Over the last few months there has been a proliferation of feminists writing posts which seem to repeat the same phrase “Why can’t we all just be people?” This makes it sound like a Utopian idea where people will no longer be segregated by labels and we can just hold hands and run under rainbows. Or does it? These posts rarely to never want to abolish the terms men & women. Their focus is squarely on the terms cis and trans.

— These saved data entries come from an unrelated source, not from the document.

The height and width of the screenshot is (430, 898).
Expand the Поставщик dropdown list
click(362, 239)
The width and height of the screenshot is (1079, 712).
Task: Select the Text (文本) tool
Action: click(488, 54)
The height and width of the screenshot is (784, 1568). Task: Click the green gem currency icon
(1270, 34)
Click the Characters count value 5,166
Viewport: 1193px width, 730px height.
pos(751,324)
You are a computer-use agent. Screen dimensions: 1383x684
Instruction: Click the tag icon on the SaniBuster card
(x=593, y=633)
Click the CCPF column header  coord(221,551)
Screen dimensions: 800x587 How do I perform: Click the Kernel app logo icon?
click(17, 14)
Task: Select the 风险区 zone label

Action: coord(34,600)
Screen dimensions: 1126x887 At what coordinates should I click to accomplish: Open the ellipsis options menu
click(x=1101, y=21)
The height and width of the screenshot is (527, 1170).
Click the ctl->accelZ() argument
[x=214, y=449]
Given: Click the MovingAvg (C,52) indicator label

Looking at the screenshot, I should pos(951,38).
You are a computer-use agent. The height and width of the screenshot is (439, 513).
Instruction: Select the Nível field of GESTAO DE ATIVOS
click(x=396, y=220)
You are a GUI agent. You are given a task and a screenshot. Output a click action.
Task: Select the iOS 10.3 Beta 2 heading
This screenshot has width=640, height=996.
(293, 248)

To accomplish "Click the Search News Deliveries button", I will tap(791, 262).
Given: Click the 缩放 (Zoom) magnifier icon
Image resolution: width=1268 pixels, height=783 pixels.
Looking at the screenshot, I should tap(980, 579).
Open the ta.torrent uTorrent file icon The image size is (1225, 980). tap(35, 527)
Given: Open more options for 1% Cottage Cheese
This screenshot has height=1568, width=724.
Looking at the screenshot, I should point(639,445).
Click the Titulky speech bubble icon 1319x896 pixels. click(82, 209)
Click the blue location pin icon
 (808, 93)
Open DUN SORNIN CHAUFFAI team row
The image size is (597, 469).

Firstly, let’s go back to that idea of doing away with the labels “man” and “woman”. If we got rid of those words (and did nothing else), would the oppressions women face disappear over night? Would women no longer be expected to be the parent who takes a career break in most heteroxexual family units? Would they no longer have to face more violence (sexual and otherwise) than men? Would their female clothes suddenly be replaced with a unitard a la Bowie? Or Women’s mags all suddenly go bankrupt? Would the diet industry stop fat shaming women? Would our worth no longer be judged by our appearance? Just by getting rid of those words we wouldn’t get rid of all the other crap that comes with womanhood. But it would make it harder to identify the ways in which one set of people’s (women’s) experiences differ from another’s (men’s). And if we can’t identify those problems they’ll become much harder to solve. If anything, no longer being able to name that experience would make things significantly harder to improve. I’d hope that even the gender abolitionists could see that in order to “abolish gender” removing the terms men & women is probably not the best place to start. By erasing the words we use to define an experience, we erase the ability to fight that experience in the public consciousness.
Secondly, and back to my earlier point- they only want to do away with the terms cis & trans (and possibly queer/ non binary) so why don’t they say “why can’t we all just be women & men?” It never happens. None of the “I’m not transphobic but….” people ever just argue for calling trans women, cis women and other femme folk “just women”. That’s pretty revealing of their true intentions. There’s the implication that these people aren’t “like us”. Which potentially kind of puts any none cis femme people in the category of “____” a group of people who can’t identify themselves, their shared experiences of oppression, nor their shared efforts to end those oppressions.
Thirdly, because they’re not really interested in the term trans at all, and they don’t really care if trans people are “just people”, really they just don’t want to call themselves cis or any other term that means “not trans”. I’m generally of the belief that people should be able to self-identify how they’d like BUT let’s think about this for a minute what if we broke the world down into these binary categories: “Disabled: Just People”, “Black: Just People”, “Lesbian: Just People”, “Old: Just People”, “Women: Just People”. It’s pretty clear that that would be tremendously othering. By identifying one demographic by a specific name but giving all other possible demographics the title of people, you’re implying that the specifically named demographic isn’t “just people”, you’re implying that they’re not people at all, or if they are they are lesser people or to quote the Nazis “untermenschen” (Yeah I Godwinned- so sue me).
Until we are all equal and oppression is a thing of the past doing away with all demographic descriptors would be a pretty dangerous thing. I write about my life as a disabled person because I want to fight the way I am treated, and also because abled people don’t experience a lot of what I (and many other disabled people) do. If I can’t give that experience a name that experience will still be there, but how could I fight it? And how could I find my comrades in arms? Of course they’re not arguing to do away with the term “disabled”, just like they’re not fighting to do away with the names of races and ethnicities, or “men & women”. Their “just peopling” has a pretty limited and some would say biased focus.